Other songs on Last of the Outlaws, including the cautiously hopeful “Chasin’ A Rainbow” and a gentle tune about a magical locale in North Carolina called “Grandfather Mountain,” are more traditional Railroad Earth pieces—the former is a tuneful Celtic-bluegrass-rock jaunt with an irresistible hook, while the latter is propelled by a rich blend of dobro, fiddle and mandolin and features a lovely lead vocal by Shaeffer. The soulful “Monkey” is reminiscent of The Band, while bassist Altman’s striking contribution, “When the Sun Gets in Your Blood,” sounds like King Sunny Adé meets U2 on a back porch in the Blue Ridge Mountains.

“When the Sun” is also one of several songs that employs somewhat unusual instrumentation for this group—electric guitar and Hammond B3 organ. Goessling adds expressive bass clarinet elsewhere, “Take A Bow” utilizes a Carbone “string section”—he plays all the parts—and B3, and, as Sheaffer notes, “there’s a lot more piano [from Skehan] and it’s used in a more central way, especially on ‘Tuba Mirum’ [in ‘the opus’]. That’s driven by the piano, which is a first for us, really. So this album is definitely stretching the band instrumentally in a lot of ways. We’re always experimenting with sounds that might fit and enhance and color the music in interesting and appropriate ways: ‘Is this instrument going to sound good on this?’ ‘I don’t know—let’s try it!’ That’s part of the fun of making a record.”

The show at the Fillmore in Charlotte is relatively light on new material. “Hangtown Ball” is a first-set crowd-pleaser— how can you not dig a song that namechecks a bunch of poor souls who meet the noose and describes their crimes? “Chasin’ A Rainbow” sits between Skehan’s spry Celtic instrumental “Carrying Coal to Newcastle” and George Harrison’s “Any Road.” And an extended “Grandfather Mountain” comes out of one of the band’s most popular and enduring early jamming tunes—“Like A Buddha” (from 2002’s Bird in a House)—to close the second set. The rest of the show is an invigorating mix of songs from different Railroad Earth eras and albums, all showcasing the group’s boundless energy, joie de vivre and a nearly mystical alchemy that seemingly binds the band (and their fans) together night after night, year after year.
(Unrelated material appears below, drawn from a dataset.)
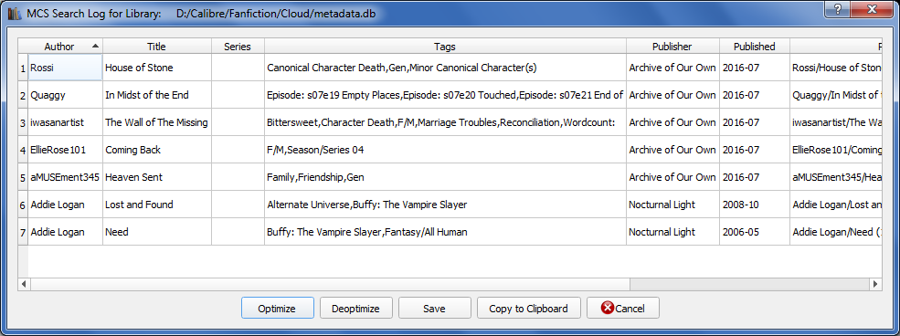Click the Copy to Clipboard button
Image resolution: width=900 pixels, height=336 pixels.
tap(529, 308)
When pressed, Carbone shares some of the low moments on their long journey. “We’ve gone through all the various things any band goes through,” he says. “In the first three years, it was not atypical for us to do nine-week tours in a van and trailer. There would be eight of us, four to a hotel room, rotating out of the bed and onto the floor. I’m 57. So when this was going on 10 or 11 years ago, I was 47-48 years old. What 47-year-old guy wants to be sleeping on a hotel room floor with three other people snoring in your face? And by the way, I snore louder than any of them. So you go through that, and we were also making crap for money.
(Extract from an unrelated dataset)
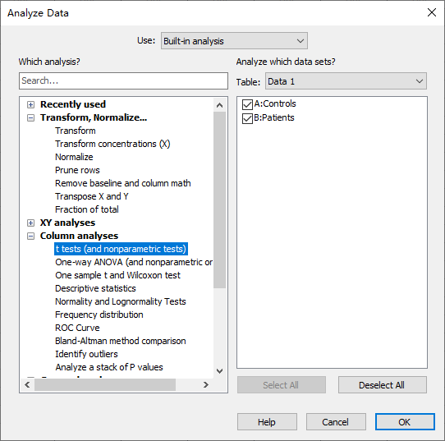Select ROC Curve analysis
The image size is (445, 441).
tap(77, 328)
“Believe it or not, I’m not complaining,” he continues. “The first two years, my wife was in graduate school and I was making like $150 a week. And I had to take a second mortgage on my house just to afford to stay in the band. I always saw the potential of something really, really good—and from the beginning, we all enjoyed making music together. Then, we also had this amazing fan support that seemed to always be building. I discussed it with my wife and she said, ‘You should absolutely follow this through.’ So you hit that moment of ‘How can I afford to do this?’ but somehow, you figure it out and you power through it. Now, how could you think anything but that it’s been worth it?”